Q. If you were the person or on a team of individual responsible for developing a disaster recovery plan and business contingency plan, what would you have done to prepare for this type of disaster? Do you think the established Disaster Recovery Plan and a Business Contingency Plan for this situation based was adequate information and process identification that was presented in this chapter? Justify your answer to your choice.

The January 6 attack on Election Day certification proceedings in the US Capitol Building has deep cybersecurity ramifications.

By David Gewirtz for ZDNet Government | January 11, 2021 -- 14:21 GMT (06:21 PST) | Topic: Security

When hostile actors penetrated the Capitol Building on January 6, they gained access to individual chambers and offices and remained at large within the Capitol complex for well over two hours.

We have reports that items were stolen. One report comes from acting US Attorney for DC, Michael Sherwin, who stated "items, electronic items were stolen from senators' offices, documents and ... we have to identify what was done to mitigate that." My local Senator, Jeff Merkley (D-Ore.), reported that at least one laptop had been stolen.

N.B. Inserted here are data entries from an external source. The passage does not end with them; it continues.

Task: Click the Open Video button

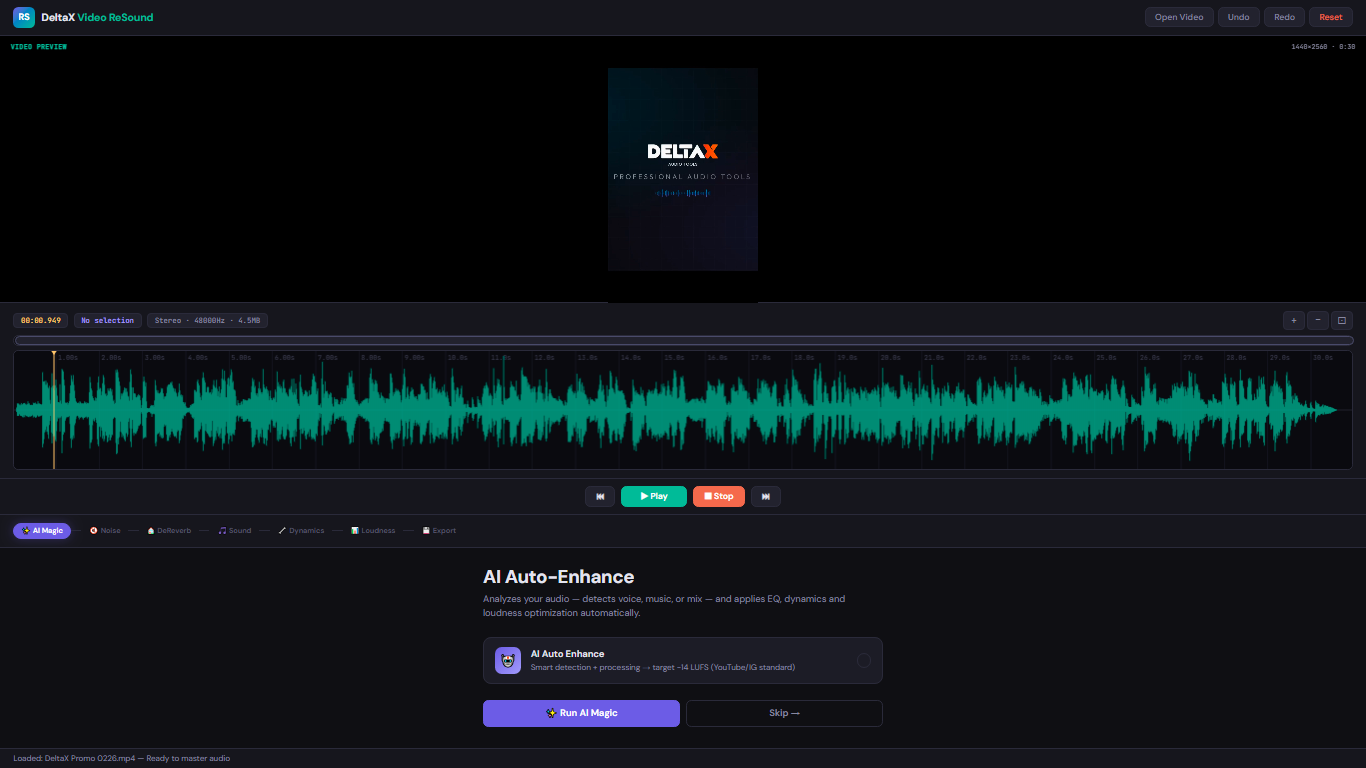Action: (x=1179, y=17)
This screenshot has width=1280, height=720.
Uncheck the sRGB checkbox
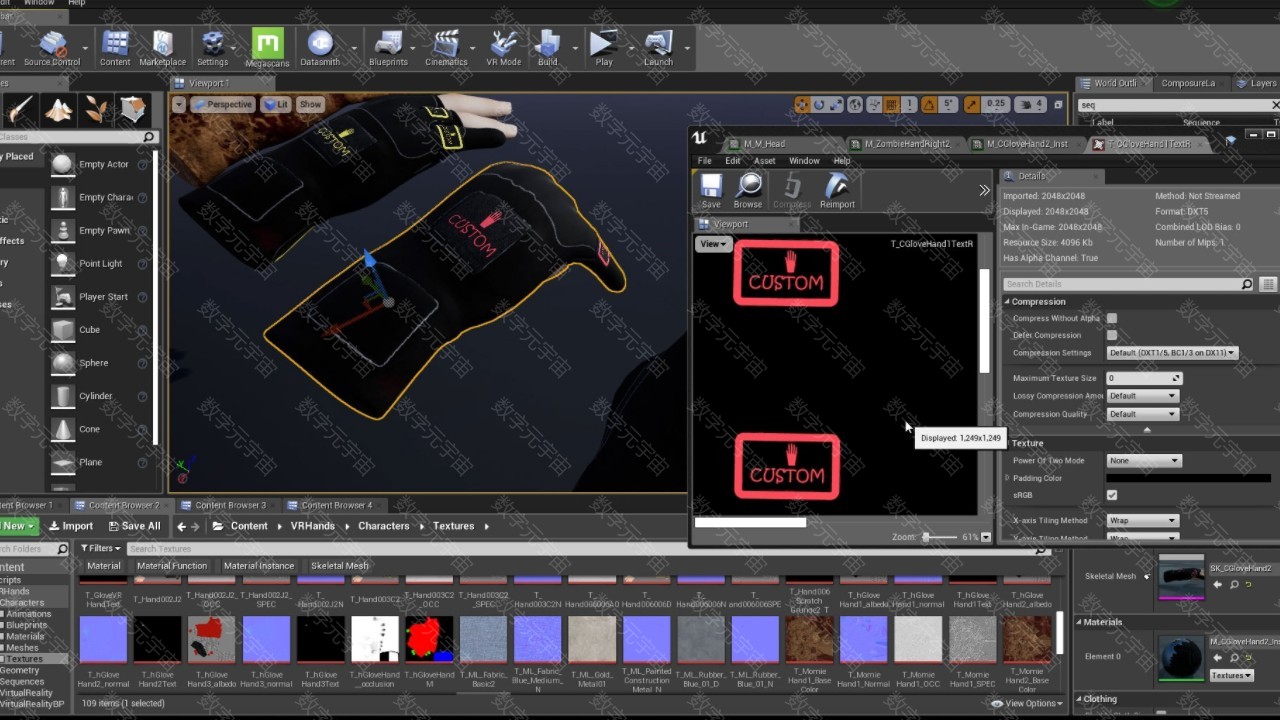pyautogui.click(x=1112, y=495)
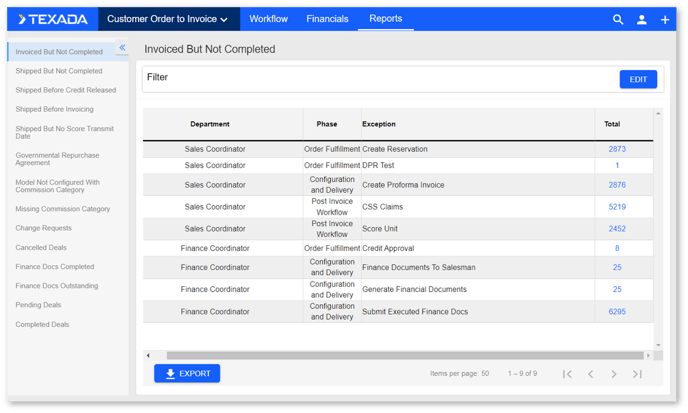
Task: Go to the previous page
Action: pyautogui.click(x=591, y=374)
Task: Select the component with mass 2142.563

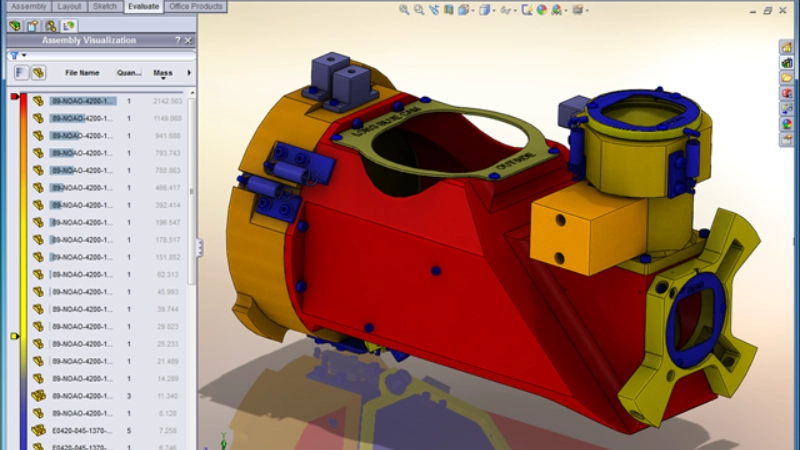Action: coord(84,101)
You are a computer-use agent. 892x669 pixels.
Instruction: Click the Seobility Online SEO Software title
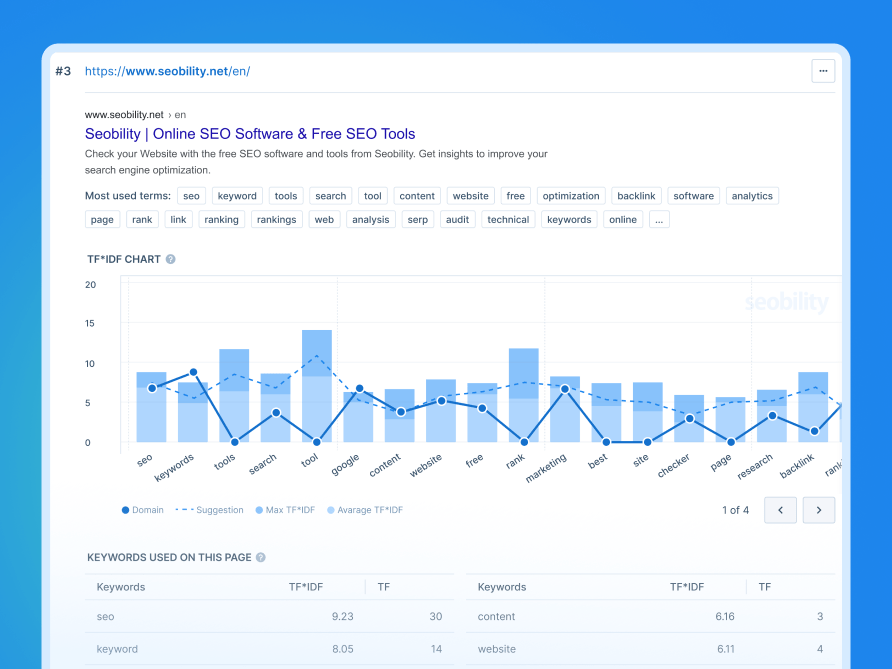(250, 134)
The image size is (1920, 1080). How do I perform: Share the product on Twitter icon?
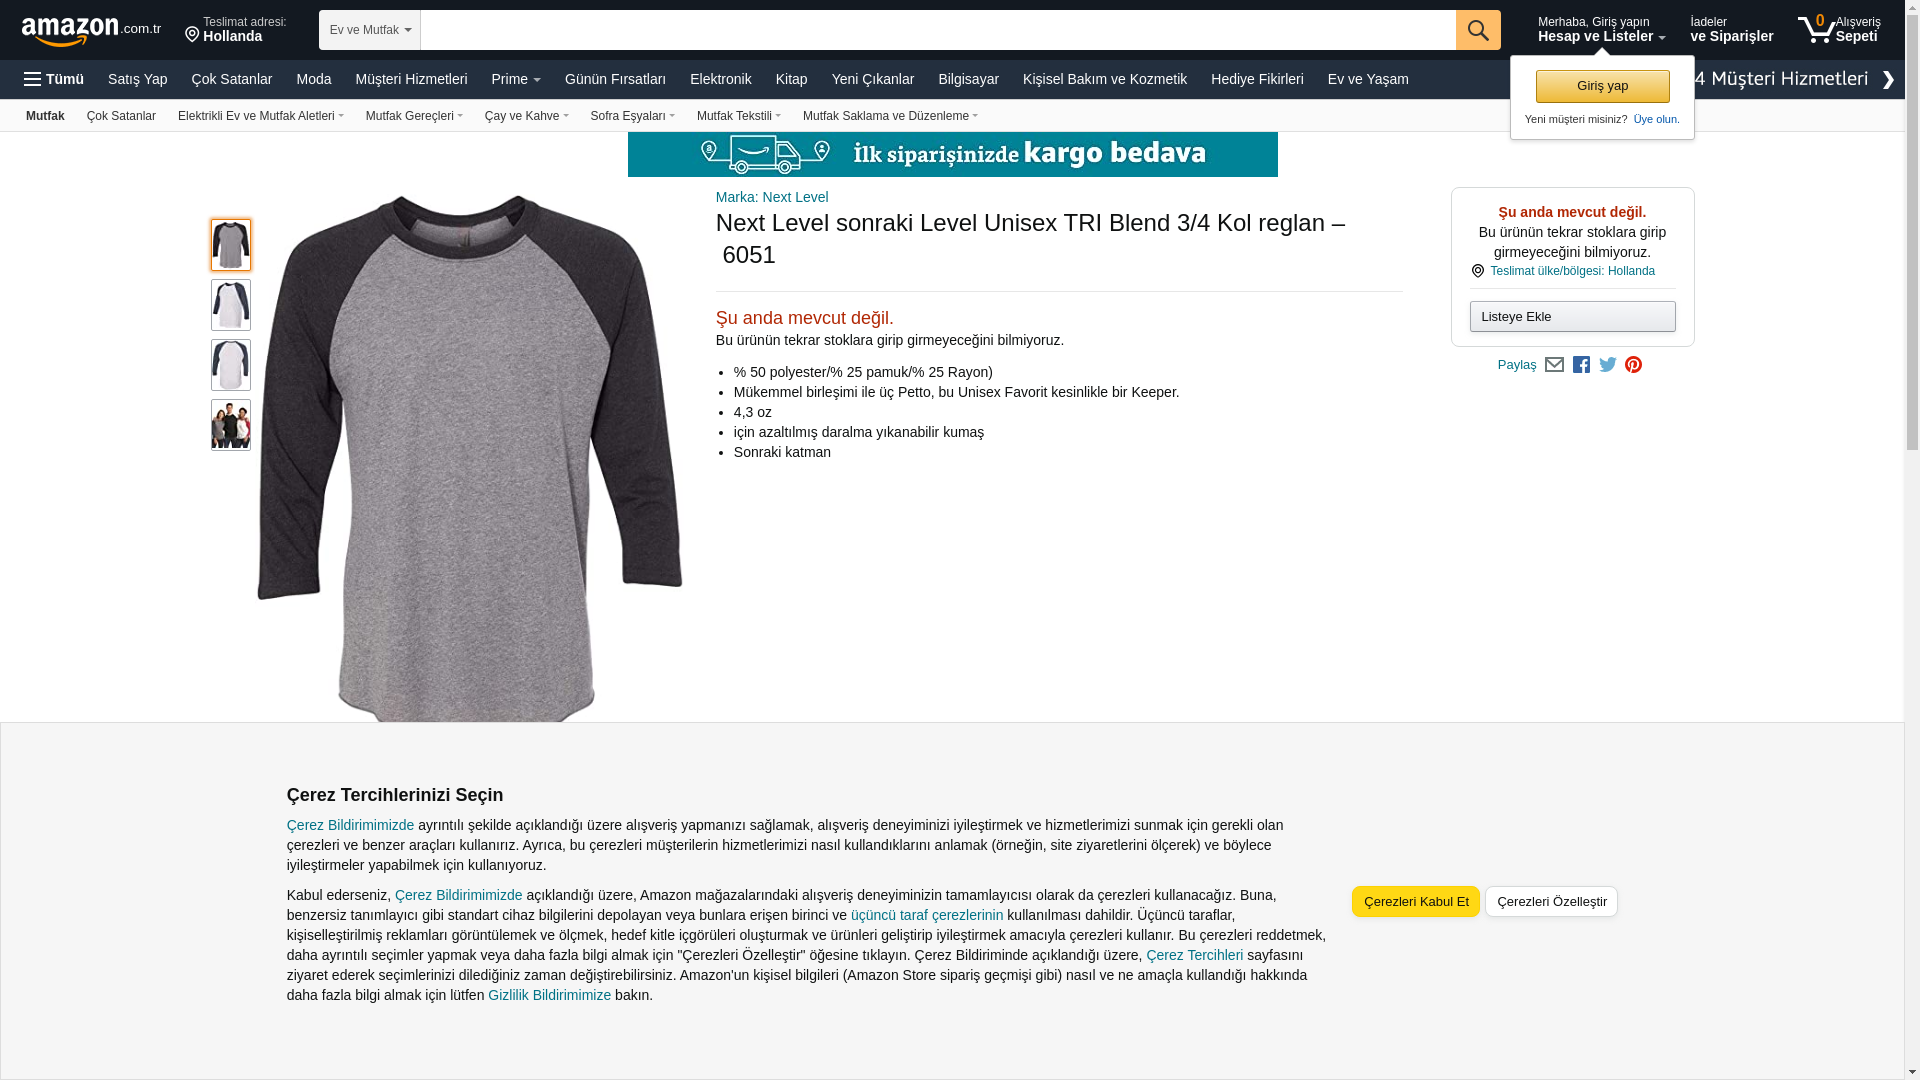click(1608, 365)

Amid stolen laptops, lost data and potential espionage, the cybersecurity consequences of this attack will take months to sort out. Here's a look at the cybersecurity issues.

National security issues

While surveillance undoubtedly tracked many of the hundreds who made it inside the building, we cannot assume we know the exact second-by-second movements of everyone who gained entrance. That means there is absolutely no knowing what actions were taken against digital gear inside the building.

Passwords, documents, access codes, and confidential or secret information may have been stolen. We also need to assume that some computers may have been compromised, with malware loaded onto them. Since malware is key to any systemic penetration, we must assume that bad actors have gained some persistent, hidden, ongoing access to Capitol Building systems.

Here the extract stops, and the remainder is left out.